▶ [Action item]:
Extract precisely the lines of the entries below, from the first line through the line containing "Given: Enable the 包括预发行版 checkbox".
==== Task material ====
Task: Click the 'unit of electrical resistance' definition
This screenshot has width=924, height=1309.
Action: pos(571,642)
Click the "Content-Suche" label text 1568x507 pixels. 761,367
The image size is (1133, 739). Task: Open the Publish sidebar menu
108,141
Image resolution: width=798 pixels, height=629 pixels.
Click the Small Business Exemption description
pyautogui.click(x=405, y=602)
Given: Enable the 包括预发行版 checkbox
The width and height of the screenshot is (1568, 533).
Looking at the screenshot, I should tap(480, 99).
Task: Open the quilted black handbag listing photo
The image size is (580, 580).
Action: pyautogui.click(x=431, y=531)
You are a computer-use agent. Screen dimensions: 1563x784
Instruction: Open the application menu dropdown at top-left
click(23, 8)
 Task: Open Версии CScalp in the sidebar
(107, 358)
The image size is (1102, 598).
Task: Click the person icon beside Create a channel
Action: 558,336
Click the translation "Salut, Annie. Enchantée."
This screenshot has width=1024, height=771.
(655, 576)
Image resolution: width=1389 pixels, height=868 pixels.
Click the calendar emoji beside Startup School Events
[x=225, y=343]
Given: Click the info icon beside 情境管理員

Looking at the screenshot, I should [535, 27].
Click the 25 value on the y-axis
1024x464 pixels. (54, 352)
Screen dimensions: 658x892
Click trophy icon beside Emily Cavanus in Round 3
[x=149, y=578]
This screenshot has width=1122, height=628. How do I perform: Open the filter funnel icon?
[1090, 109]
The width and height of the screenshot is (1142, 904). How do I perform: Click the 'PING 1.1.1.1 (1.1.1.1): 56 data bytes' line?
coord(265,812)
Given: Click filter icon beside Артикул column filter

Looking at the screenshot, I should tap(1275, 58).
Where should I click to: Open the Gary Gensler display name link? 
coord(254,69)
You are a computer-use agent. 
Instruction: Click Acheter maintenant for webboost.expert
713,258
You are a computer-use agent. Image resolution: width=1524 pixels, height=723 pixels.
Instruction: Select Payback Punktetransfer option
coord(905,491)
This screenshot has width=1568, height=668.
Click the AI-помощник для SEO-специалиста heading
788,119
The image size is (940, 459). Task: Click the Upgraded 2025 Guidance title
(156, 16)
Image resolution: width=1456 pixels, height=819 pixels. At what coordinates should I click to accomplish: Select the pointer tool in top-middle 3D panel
====
▶ [Reply to the exercise]:
Task: Click the 'unit of electrical resistance' definition
This screenshot has width=924, height=1309.
Action: pos(571,642)
Click the "Content-Suche" label text 1568x507 pixels. 761,367
The image size is (1133, 739). Task: Open the Publish sidebar menu
108,141
Image resolution: width=798 pixels, height=629 pixels.
Click the Small Business Exemption description
pyautogui.click(x=405, y=602)
Given: Enable the 包括预发行版 checkbox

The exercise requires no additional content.